On 7/30, a number of new Karbala lecturers for the 2020 academic year organized a mass demonstration in front of the local government building in Karbala to demand the payment of their financial allocations. “We have a direct and administrative order in the directorate’s office on 4/1/2020 and within the legal period of Resolution 130 issued by the Council of Ministers, we demand that we be included and our files followed up with the Ministry of Education and the Ministry of Finance and our names and financial cost to be sent to allocate us money like in the rest of the provinces that are in unrealistic numbers.
On Friday, 7/2/2021, in the Qala’at Saleh district, located in the Mysan governorate in southern Iraq, dozens of citizens protested against the electricity problems in the governorate.

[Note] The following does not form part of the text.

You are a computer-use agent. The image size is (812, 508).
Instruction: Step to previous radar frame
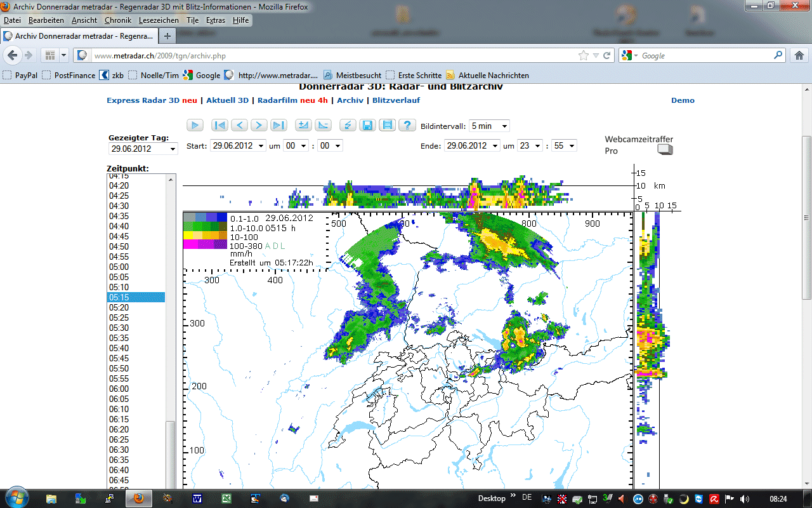(239, 126)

The protesting demonstrators burned a number of tires. On Friday evening, the security forces responsible for maintaining the district safety went out to try to disperse the protesting crowds and used live ammunition, which led to death of a young man named Haider with a bullet to the head. The medical staff confirmed the death of young Haider due to a gunshot wound to the head.
Where a demonstrator was killed in the Qalaat Saleh district of Mysan governorate due to the suppression of the demonstrators after the people of Qal'at Saleh went out in the streets who protested the power outage two days ago and were confronted by the security personnel of the district building with live bullets, after which a demonstrator was martyred after being shot in the head. The public anger exacerbated after the General Company for the Distribution of South Electricity announced that there had been a near-total cut-off in the national electricity supply, in the governorates of Basra and Mysan, with the cut of a section of Nasiriyah lines, electric power processing hours are reduced.
In a number of Iraqi provinces, the electricity provision has reached zero, while the Ministry of Electricity has been unable even to make promises of near solutions. Today, angry demonstrators in Maysan governorate cut off the main roads in the city center of Al-Amarah and burned tires. Despite the enormous amounts of money that have been spent on restoring the electricity infrastructure, estimated at $80 billion since 2003, all successive governments in Iraq have failed to develop effective solutions.
Some governorates of Iraq witnessed public demonstrations against the impact of a total power outage that lasted for 14 hours in the southern cities of the countries, during which they demanded the accountability of the negligent and the tightening of state institutions from the outlets of corruption that toppled large sums of money under the cover of fake projects. The energy shortage crisis in Iraq came early during the current season, after the collapse reached its peak in the last days of July every year.
The power outage crisis this summer accelerated due to several reasons that accelerated the early entry to the “hell,” of heat including the interruption of Iranian energy and gas supplies, which Iraq has relied on for years to fill the deficit in local production. They amounted to about 30 bombings in one month, while some sources talk about parties behind these actions to achieve political and financial goals.
A source in the ministry of electricity attributed, today, Friday, the cause of the complete power outage in all governorates of Iraq, except for the Kurdistan region, to the recent explosions that affected energy towers, which led to the activation of the self-protection system for the national grid system. Whereas, the explosion of a number of electric power transmission towers in Nineveh and Salah al-din governorates caused a decrease in the processing rate to more than a thousand megawatts, which caused a change in the frequencies of power transmission and the return of the load to the production and generation plants. The failure of the stations to withstand the temperatures and the accompanying discontented demonstrations prompted electricity minister Majed Hantoush to submit his resignation about a year after holding that position.